5. Collaborate with local and international organizations: Foster partnerships and collaborations with local and international organizations, such as Médecins Sans Frontières (MSF), to leverage their expertise, resources, and networks. By working together, it will be possible to pool resources, share best practices, and implement innovative solutions to improve access to maternal health in the urban slums of Lagos.

Overall, the recommendation is to focus on targeted interventions, strengthen the health information system, enhance community-based healthcare services, promote awareness and education, and collaborate with relevant stakeholders. By implementing these strategies, it is possible to develop innovative solutions that will improve access to maternal health and reduce maternal and perinatal mortality rates in vulnerable urban slum populations.
AI Innovations Methodology
Based on the provided information, here are some potential recommendations to improve access to maternal health:

1. Strengthening healthcare infrastructure: Investing in the development and improvement of healthcare facilities, particularly in vulnerable areas such as urban slums, can help ensure that pregnant women have access to quality maternal healthcare services.

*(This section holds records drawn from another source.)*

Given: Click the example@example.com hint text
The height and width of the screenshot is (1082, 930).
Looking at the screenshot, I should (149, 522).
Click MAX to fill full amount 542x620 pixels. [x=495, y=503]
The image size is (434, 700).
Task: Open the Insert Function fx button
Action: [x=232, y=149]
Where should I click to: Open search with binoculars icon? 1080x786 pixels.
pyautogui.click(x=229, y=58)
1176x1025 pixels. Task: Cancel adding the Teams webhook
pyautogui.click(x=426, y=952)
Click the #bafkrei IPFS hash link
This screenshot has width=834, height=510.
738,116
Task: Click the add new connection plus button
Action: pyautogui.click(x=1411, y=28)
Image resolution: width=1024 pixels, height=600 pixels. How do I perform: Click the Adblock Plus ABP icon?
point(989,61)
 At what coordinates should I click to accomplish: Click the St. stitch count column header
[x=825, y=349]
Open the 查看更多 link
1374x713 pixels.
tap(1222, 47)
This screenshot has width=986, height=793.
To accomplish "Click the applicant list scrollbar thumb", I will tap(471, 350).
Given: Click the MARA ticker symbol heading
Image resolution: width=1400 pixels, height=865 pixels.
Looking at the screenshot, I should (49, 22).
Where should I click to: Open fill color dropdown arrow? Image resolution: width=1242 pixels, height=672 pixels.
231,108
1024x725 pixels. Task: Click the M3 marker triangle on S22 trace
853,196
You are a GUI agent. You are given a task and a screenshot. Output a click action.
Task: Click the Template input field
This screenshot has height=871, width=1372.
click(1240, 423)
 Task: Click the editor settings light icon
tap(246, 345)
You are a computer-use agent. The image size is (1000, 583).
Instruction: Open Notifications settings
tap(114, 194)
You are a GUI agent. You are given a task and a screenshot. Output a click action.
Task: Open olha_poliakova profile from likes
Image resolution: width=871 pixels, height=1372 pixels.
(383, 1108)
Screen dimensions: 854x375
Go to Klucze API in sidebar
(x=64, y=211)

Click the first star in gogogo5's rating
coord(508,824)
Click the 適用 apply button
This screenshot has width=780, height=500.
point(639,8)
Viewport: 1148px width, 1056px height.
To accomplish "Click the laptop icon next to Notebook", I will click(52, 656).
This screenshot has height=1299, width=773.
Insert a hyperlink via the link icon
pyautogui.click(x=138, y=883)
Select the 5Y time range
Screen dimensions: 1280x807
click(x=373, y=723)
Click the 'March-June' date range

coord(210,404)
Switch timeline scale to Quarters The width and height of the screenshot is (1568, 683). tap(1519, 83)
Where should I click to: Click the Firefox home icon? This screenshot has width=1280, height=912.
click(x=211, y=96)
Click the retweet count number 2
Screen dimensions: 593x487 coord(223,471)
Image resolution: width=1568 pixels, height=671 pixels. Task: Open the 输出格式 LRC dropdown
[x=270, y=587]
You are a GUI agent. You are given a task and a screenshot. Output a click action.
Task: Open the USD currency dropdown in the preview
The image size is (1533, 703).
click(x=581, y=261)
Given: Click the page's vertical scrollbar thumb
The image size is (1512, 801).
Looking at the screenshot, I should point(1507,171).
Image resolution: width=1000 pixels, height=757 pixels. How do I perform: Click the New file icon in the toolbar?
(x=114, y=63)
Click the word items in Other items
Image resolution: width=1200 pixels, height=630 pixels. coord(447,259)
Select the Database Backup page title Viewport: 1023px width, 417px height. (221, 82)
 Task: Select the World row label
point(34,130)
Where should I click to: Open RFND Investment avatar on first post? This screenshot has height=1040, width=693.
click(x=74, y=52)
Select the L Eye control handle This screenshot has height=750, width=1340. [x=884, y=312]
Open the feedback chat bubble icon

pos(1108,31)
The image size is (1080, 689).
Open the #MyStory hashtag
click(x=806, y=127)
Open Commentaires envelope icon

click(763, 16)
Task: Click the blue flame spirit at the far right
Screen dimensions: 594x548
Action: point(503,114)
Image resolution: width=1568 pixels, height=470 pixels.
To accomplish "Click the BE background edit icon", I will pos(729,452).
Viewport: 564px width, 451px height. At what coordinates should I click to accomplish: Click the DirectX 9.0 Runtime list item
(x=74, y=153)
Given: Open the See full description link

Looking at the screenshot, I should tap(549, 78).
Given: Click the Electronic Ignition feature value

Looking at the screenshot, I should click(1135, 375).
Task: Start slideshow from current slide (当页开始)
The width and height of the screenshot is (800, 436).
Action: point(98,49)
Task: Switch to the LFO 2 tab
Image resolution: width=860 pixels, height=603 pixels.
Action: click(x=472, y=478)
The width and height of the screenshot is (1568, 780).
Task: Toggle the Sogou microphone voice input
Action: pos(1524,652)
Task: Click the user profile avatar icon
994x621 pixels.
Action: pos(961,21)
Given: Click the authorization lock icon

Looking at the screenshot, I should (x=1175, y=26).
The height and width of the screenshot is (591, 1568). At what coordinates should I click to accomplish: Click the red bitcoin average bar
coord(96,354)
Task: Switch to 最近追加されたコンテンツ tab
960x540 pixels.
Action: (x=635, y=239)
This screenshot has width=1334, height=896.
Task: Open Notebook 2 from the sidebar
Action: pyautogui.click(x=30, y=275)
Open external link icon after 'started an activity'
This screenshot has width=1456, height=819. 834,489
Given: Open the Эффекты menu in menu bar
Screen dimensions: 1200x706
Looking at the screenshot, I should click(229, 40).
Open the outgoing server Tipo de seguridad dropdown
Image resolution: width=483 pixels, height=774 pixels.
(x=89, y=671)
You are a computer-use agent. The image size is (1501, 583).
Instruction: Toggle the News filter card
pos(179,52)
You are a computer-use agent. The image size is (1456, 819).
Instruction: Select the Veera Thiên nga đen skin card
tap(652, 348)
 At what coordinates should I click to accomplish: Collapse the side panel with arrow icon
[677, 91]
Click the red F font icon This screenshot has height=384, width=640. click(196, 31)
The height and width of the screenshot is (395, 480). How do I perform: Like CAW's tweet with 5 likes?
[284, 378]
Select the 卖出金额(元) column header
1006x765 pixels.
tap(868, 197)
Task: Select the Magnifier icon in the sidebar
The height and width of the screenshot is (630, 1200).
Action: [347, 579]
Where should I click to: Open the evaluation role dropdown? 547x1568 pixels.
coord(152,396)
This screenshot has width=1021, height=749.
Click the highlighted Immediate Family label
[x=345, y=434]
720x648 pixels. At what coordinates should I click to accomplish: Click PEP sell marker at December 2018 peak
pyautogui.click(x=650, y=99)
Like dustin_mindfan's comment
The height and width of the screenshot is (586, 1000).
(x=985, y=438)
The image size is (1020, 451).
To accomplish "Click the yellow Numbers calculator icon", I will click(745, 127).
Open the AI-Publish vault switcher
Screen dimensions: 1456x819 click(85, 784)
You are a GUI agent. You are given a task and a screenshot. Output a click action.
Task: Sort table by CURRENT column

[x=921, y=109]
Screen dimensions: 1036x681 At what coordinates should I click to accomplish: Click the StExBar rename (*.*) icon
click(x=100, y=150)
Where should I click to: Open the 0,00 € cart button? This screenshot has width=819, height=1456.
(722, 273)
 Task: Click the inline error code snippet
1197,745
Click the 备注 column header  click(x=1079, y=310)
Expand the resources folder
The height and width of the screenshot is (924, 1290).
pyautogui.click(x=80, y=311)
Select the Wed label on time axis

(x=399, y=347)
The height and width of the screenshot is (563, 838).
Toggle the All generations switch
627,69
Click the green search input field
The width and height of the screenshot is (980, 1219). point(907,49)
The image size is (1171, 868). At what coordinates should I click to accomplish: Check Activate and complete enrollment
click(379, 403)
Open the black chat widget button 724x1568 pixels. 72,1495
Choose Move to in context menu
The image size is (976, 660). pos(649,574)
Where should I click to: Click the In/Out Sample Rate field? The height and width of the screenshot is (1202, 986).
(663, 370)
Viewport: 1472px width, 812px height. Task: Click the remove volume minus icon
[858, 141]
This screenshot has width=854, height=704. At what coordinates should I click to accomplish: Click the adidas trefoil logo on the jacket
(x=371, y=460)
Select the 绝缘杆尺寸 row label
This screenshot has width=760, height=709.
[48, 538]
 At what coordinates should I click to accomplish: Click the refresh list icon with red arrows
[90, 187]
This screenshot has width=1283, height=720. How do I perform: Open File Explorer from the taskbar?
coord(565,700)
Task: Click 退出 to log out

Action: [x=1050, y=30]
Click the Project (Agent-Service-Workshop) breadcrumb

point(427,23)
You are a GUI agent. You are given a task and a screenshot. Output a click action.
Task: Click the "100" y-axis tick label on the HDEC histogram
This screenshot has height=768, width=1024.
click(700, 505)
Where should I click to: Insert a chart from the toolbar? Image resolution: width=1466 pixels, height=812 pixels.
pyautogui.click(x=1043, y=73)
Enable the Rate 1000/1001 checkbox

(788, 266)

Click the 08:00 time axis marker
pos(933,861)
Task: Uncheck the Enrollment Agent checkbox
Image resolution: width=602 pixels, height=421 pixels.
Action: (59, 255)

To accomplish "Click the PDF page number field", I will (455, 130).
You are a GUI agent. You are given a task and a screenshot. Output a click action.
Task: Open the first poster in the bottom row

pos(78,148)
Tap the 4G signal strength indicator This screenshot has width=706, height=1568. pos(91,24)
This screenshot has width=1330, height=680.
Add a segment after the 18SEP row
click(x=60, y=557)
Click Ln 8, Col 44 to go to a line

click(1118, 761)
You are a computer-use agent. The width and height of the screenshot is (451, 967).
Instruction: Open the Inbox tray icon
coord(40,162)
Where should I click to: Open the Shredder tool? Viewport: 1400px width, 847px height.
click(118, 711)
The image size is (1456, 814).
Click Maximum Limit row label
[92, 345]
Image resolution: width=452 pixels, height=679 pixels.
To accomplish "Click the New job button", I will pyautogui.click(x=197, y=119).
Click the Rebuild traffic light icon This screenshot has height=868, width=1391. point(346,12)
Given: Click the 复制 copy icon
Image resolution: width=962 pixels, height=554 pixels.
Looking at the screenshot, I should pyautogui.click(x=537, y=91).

2. Increasing availability of skilled healthcare providers: Training and deploying more skilled healthcare providers, such as midwives and obstetricians, in areas with high maternal mortality rates can improve access to essential maternal health services.

3. Promoting community-based interventions: Implementing community-based interventions, such as mobile clinics or community health workers, can help reach pregnant women who may face barriers to accessing healthcare due to geographical or socio-economic factors.

4. Enhancing transportation services: Improving transportation infrastructure and providing transportation support, such as ambulances or transportation vouchers, can help pregnant women in remote or underserved areas reach healthcare facilities in a timely manner.

To simulate the impact of these recommendations on improving access to maternal health, a methodology could include the following steps:

1. Define the indicators: Identify key indicators that reflect access to maternal health, such as the number of pregnant women receiving antenatal care, the number of deliveries attended by skilled birth attendants, or the distance to the nearest healthcare facility.

2. Collect baseline data: Gather data on the current status of the selected indicators in the target population or area. This can be done through surveys, interviews, or existing data sources.

3. Introduce the recommendations: Simulate the implementation of the recommended interventions by adjusting the relevant indicators based on the expected impact. For example, increase the number of skilled healthcare providers or improve transportation services.

4. Analyze the impact: Compare the baseline data with the simulated data to assess the impact of the recommendations on the selected indicators. This can be done through statistical analysis or modeling techniques.

5. Evaluate the results: Interpret the findings to determine the effectiveness of the recommendations in improving access to maternal health. Identify any gaps or areas for further improvement.

6. Refine and iterate: Based on the evaluation results, refine the recommendations and repeat the simulation process to continuously improve access to maternal health.

It is important to note that the methodology may vary depending on the specific context and available data sources. Additionally, involving relevant stakeholders, such as healthcare providers and community members, in the simulation process can help ensure the accuracy and relevance of the findings.